To describe it: National Theatre of Brent meets Rattle of a Simple Man? The latter’s a 1962 play (by Charles Dyer) where, in essence a 40-year-old virgin meets a heart-of-gold prostitute. So we’re treated to much fourth-wall badinage sitting down, and as with their other show, some of us are handed souvenirs (last time a metal fan badge, this time a hooker calling-card). There’s clearly disagreement: Helen’s reading from a cue-script, as for some reason she’s not learned all her lines. There’s a pay-off, with unique use of a… cue-script.

Alex’s made a speciality of hapless hangdog males, and shifting with Helen now from their persona-as-selves to role-playing, Alex’s latest research allows him to take on the persona of Gary; who calls on Crystal, who apart from anything else, has a nifty line in star-gazing, naming all the constellations. That’s to anticipate.

The play’s about trust on one level, but also about the act of collaboration based on it, the limits of research, and craving for new material overstepping boundaries, and more darkly, a craving for new experience altogether.

It’s also a courageous exploration of the limits of collaboration, the strains of creative equals over a period of time, the way we catch each other when we fall in trust games. And did I say it was sometimes blissfully funny? Especially from a third in, when the show moves properly into gear.

Alex as Gary recalls an embryonic loser-turned-protagonist in I Love Michael Ball. Here, though Alex snaps back in, and though he’s clearly not on the same scale hangdog, manages to look pretty sheepish.

Helen is a superb actor – and this is the first time we’ve seen her act on the Fringe. It’s the particular reason to come if you’ve seen the previous show. Her persona of Crystal is both comedic and touching, playing with accents (“I can’t do Cardiff Welsh”) as Helen morphs her own way to Crystal. Crystal too is a creation of a different order to Gary: detailed, querulous and comic. And if you’re lucky she might pick you as her next, or previous punter. There’s a damaged, core truth to Crystal that Helen brings out. You want to know her story more.

This show, even more than the last, enjoys a lot of work from the audience. They might be asked to do anything from be told how good they are at – well find out, to throwing clothes around.

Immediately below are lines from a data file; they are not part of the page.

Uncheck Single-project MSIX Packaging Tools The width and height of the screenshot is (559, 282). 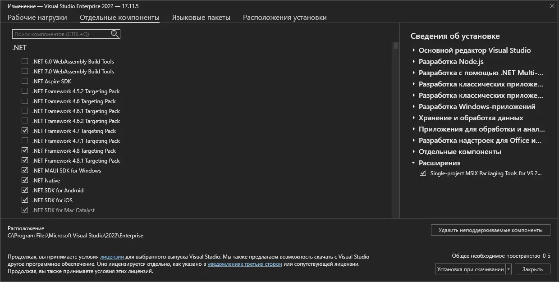click(x=422, y=173)
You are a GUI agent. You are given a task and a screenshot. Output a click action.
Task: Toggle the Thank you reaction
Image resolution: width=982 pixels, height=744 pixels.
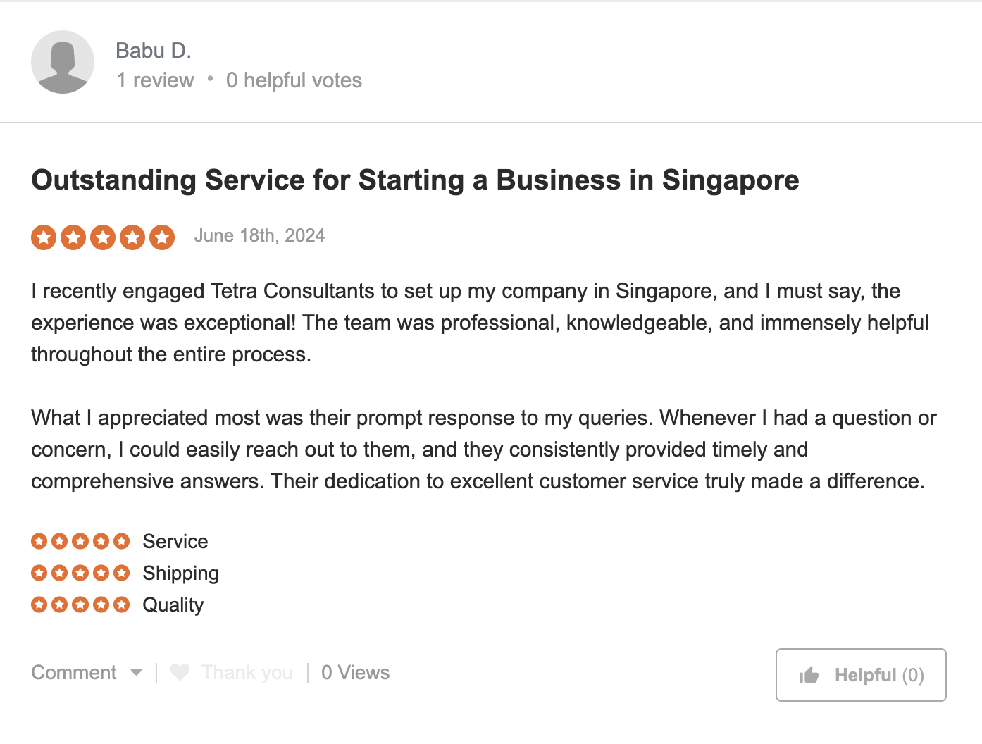tap(232, 672)
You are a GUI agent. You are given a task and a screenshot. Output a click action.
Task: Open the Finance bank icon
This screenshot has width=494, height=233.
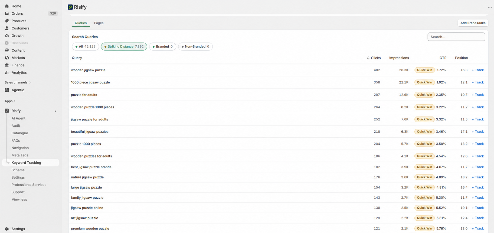[7, 65]
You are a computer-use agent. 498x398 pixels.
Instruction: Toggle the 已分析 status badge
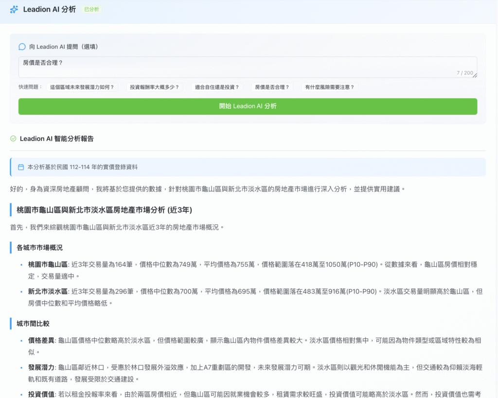[x=91, y=9]
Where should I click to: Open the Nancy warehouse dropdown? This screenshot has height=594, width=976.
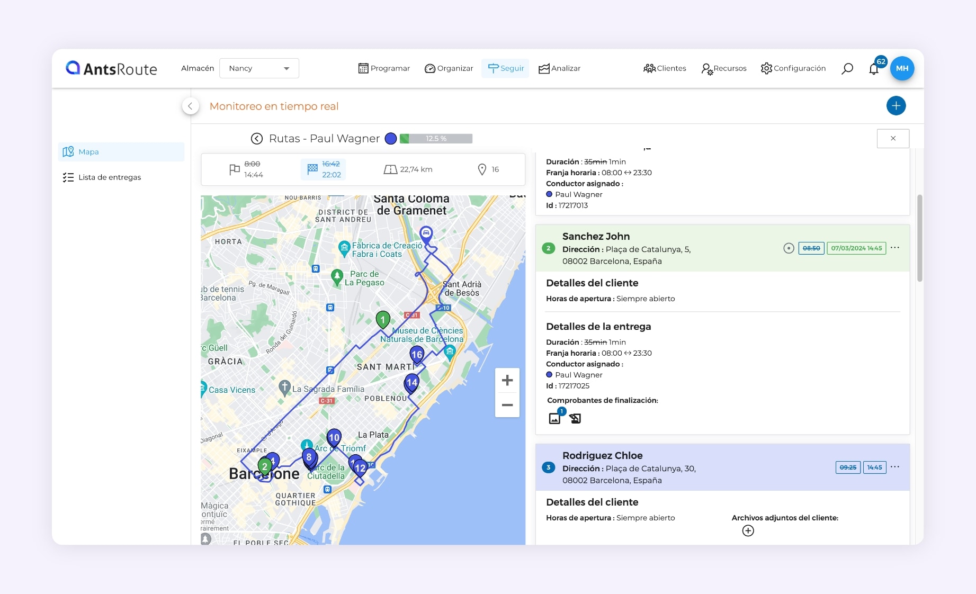coord(259,68)
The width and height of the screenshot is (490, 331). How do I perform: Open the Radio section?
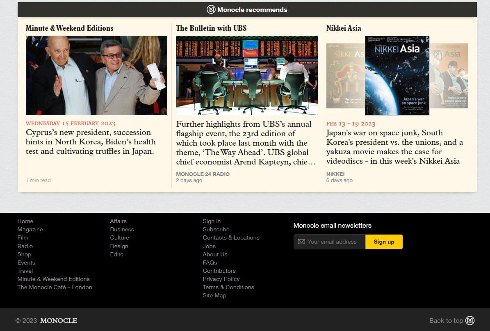point(25,246)
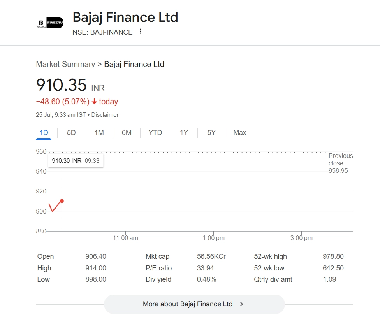The image size is (380, 323).
Task: Click the Previous close label
Action: coord(340,160)
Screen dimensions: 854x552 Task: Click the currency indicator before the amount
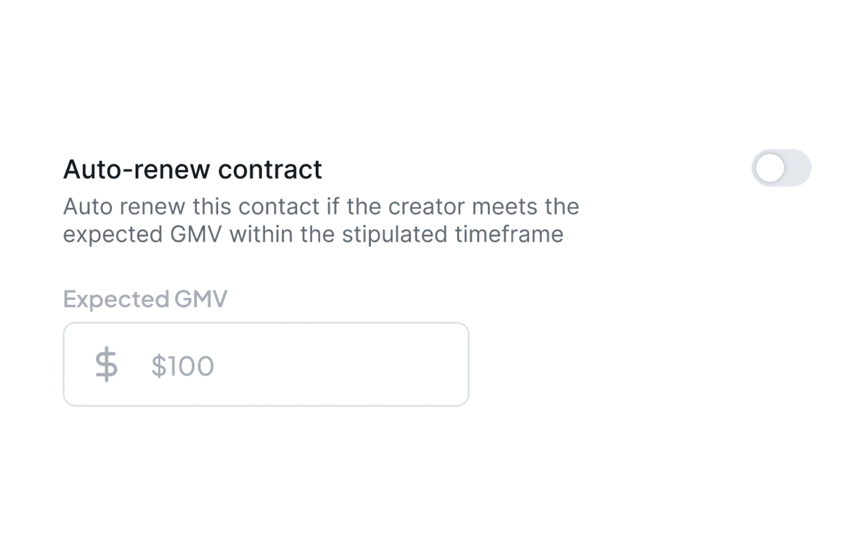click(106, 363)
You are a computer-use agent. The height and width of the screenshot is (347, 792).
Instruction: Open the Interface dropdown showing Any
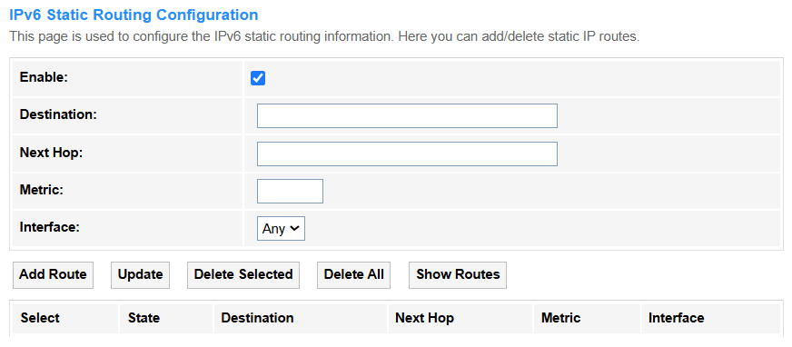coord(281,229)
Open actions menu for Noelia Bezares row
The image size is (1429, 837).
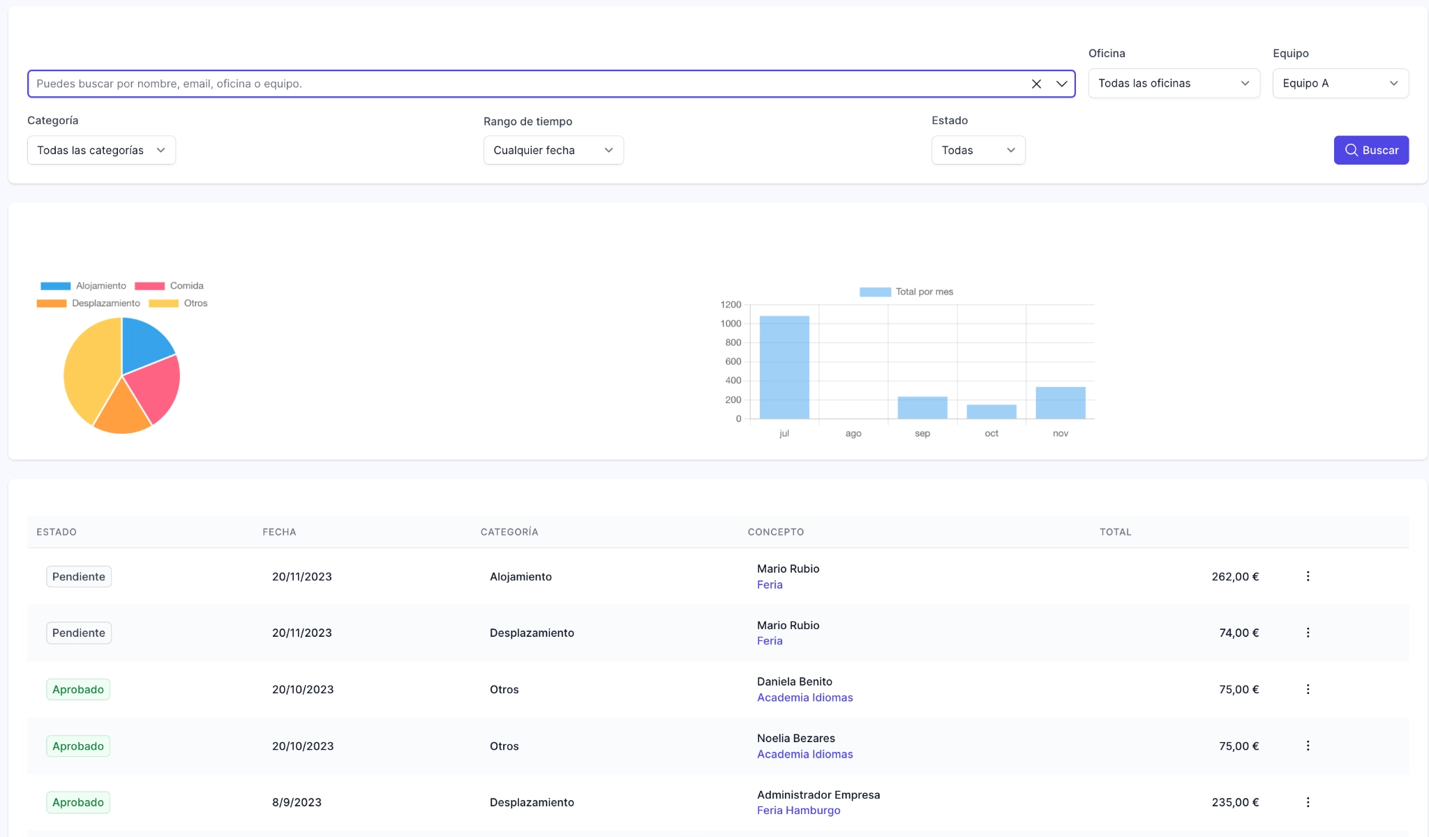1308,745
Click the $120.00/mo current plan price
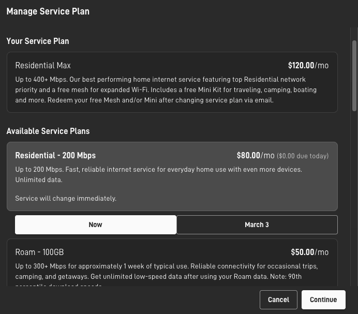358x314 pixels. pos(308,65)
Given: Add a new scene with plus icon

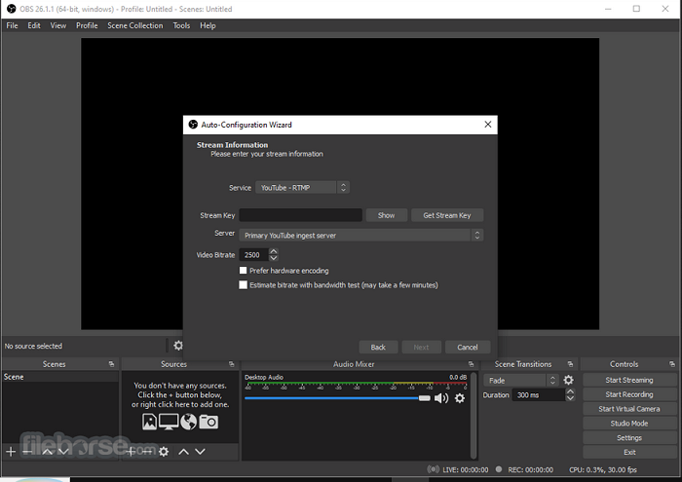Looking at the screenshot, I should pos(11,451).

This is still an exciting work in progress, and by the time you see it, and it’s on for several festivals including Buxton, it will have developed. The use of the cue-script covers up an act but one wonders at the richness of pay-off. Could that script have been intended for an actress who doesn’t show, you wonder, then leaving Helen to enact a part not intended for her?

Both sing at the end, and extremely well. We don’t get as much of Alex’s remarkable rich tenor as previously. We might have some of this at the start, a sung badinage perhaps.

Anything by Alexander and Helen Millington is worth coming for. A Caravan Named Desire isn’t yet at the level of I Love Michael Ball but by the time you see it, it almost certainly will be. This is a team to watch and queue for, script or no (and you can buy those too). Edgy, adventurous, exciting work.